- CEL ĆWICZENIA: Ujmij w listę numerowaną wszystkie wiersze od pierwszego w dół aż po wiersz zawierający „coordinates (694, 14).”, oba krańce włącznie. Puste wiersze pomiń.

- ZBIÓR DANYCH:
****************

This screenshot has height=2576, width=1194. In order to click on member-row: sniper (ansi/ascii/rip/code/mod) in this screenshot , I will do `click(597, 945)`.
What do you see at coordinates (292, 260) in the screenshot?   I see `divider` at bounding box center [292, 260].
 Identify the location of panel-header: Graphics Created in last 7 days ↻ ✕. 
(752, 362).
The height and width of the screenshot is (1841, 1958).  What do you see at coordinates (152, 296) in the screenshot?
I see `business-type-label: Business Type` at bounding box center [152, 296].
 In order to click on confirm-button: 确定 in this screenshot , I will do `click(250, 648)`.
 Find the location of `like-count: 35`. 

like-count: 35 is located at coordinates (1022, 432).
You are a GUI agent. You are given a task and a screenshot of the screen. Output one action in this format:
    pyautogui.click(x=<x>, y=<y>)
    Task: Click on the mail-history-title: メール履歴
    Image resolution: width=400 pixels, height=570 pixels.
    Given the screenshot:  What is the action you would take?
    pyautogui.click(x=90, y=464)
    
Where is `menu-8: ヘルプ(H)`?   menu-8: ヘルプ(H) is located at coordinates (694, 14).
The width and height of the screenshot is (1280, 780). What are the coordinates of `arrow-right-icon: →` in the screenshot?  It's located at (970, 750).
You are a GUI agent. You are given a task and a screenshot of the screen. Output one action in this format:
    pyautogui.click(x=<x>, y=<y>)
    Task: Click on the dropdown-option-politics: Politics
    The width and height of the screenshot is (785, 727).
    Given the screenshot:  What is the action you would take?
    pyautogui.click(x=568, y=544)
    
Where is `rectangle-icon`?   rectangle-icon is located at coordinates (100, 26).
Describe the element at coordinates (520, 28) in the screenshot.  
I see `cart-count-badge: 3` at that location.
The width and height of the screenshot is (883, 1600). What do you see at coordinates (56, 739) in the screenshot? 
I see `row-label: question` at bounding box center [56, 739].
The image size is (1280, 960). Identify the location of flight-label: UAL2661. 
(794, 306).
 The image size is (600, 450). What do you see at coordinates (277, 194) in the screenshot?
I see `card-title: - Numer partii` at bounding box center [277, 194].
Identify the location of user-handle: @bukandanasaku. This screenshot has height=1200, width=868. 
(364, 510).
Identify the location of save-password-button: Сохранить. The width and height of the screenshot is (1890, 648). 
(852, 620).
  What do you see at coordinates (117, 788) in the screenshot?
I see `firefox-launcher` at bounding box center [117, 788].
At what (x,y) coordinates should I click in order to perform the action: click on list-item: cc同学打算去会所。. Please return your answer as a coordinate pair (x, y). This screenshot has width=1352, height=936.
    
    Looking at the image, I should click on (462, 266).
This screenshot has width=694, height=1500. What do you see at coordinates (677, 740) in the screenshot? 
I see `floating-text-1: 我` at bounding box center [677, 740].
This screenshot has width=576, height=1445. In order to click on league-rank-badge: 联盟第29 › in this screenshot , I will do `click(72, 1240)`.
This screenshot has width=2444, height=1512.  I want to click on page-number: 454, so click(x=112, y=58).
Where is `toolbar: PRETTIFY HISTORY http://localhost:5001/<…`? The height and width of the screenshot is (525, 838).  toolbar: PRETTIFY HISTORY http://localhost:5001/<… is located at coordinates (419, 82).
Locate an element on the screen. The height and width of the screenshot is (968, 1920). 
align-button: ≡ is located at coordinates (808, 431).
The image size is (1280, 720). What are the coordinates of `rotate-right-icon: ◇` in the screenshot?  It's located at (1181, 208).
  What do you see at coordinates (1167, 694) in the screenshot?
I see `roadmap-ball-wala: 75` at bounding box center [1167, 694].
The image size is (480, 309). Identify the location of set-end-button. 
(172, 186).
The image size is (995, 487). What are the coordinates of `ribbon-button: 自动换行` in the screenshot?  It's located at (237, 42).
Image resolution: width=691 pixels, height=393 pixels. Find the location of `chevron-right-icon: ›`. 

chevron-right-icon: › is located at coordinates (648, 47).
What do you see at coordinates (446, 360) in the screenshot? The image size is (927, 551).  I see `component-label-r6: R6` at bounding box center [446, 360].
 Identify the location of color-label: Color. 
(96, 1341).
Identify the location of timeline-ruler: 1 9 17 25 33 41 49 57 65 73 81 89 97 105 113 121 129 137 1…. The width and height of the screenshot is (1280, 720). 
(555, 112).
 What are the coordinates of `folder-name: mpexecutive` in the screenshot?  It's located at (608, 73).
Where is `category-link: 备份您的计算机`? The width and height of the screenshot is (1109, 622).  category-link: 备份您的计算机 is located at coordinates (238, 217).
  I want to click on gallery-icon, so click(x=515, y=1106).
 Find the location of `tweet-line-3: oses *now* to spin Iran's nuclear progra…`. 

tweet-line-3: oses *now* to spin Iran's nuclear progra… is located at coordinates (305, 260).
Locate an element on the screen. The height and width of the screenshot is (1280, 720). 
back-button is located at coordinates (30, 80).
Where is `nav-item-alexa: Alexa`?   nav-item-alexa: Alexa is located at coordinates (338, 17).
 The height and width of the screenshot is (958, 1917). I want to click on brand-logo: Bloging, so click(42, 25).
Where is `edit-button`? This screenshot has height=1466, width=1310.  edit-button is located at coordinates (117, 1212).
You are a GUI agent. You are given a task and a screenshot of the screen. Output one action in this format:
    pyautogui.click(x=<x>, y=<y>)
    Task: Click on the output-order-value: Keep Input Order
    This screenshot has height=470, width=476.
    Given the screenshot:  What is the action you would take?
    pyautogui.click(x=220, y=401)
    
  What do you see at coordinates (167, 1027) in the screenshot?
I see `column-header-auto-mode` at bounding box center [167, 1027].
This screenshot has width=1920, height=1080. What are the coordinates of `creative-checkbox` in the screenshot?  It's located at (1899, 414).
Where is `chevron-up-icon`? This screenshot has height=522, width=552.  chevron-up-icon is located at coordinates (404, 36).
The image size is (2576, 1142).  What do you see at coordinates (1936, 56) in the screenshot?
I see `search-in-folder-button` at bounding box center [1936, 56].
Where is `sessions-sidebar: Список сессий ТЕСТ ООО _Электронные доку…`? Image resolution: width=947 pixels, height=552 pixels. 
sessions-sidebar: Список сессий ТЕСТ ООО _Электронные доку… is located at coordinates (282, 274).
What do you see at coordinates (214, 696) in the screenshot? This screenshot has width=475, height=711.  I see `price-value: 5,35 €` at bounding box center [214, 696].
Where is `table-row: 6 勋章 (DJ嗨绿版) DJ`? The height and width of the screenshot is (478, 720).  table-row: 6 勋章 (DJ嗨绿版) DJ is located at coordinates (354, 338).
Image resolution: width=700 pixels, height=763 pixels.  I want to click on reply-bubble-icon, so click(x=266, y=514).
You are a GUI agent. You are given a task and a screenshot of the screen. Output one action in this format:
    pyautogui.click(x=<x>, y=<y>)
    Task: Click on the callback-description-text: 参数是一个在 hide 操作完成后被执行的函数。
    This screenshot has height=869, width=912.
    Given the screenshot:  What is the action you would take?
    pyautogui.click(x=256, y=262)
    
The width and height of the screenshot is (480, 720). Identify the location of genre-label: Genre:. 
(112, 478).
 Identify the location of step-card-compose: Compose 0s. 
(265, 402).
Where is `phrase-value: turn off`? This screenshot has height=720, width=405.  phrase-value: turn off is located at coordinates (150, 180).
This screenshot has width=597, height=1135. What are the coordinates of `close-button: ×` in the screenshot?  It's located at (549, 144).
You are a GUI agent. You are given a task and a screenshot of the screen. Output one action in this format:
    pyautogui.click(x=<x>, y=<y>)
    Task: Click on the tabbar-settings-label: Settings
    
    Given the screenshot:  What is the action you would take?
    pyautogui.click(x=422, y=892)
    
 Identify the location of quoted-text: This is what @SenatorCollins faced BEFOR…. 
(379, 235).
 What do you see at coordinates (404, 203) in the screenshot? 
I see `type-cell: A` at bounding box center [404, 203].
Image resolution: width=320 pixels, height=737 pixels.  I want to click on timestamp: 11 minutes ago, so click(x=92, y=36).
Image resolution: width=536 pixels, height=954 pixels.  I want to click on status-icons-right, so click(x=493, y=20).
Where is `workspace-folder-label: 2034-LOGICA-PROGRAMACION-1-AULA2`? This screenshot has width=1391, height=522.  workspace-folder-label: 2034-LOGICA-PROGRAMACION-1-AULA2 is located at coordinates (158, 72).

****************

- WYNIK:
1. This screenshot has height=2576, width=1194. In order to click on member-row: sniper (ansi/ascii/rip/code/mod) in this screenshot , I will do `click(597, 945)`.
2. What do you see at coordinates (292, 260) in the screenshot?   I see `divider` at bounding box center [292, 260].
3.  Identify the location of panel-header: Graphics Created in last 7 days ↻ ✕. 
4. (752, 362).
5. The height and width of the screenshot is (1841, 1958).  What do you see at coordinates (152, 296) in the screenshot?
6. I see `business-type-label: Business Type` at bounding box center [152, 296].
7.  In order to click on confirm-button: 确定 in this screenshot , I will do `click(250, 648)`.
8.  Find the location of `like-count: 35`. 
9. like-count: 35 is located at coordinates (1022, 432).
10. You are a GUI agent. You are given a task and a screenshot of the screen. Output one action in this format:
11.     pyautogui.click(x=<x>, y=<y>)
12.     Task: Click on the mail-history-title: メール履歴
13.     Image resolution: width=400 pixels, height=570 pixels.
14.     Given the screenshot:  What is the action you would take?
15.     pyautogui.click(x=90, y=464)
16. Where is `menu-8: ヘルプ(H)`?   menu-8: ヘルプ(H) is located at coordinates (694, 14).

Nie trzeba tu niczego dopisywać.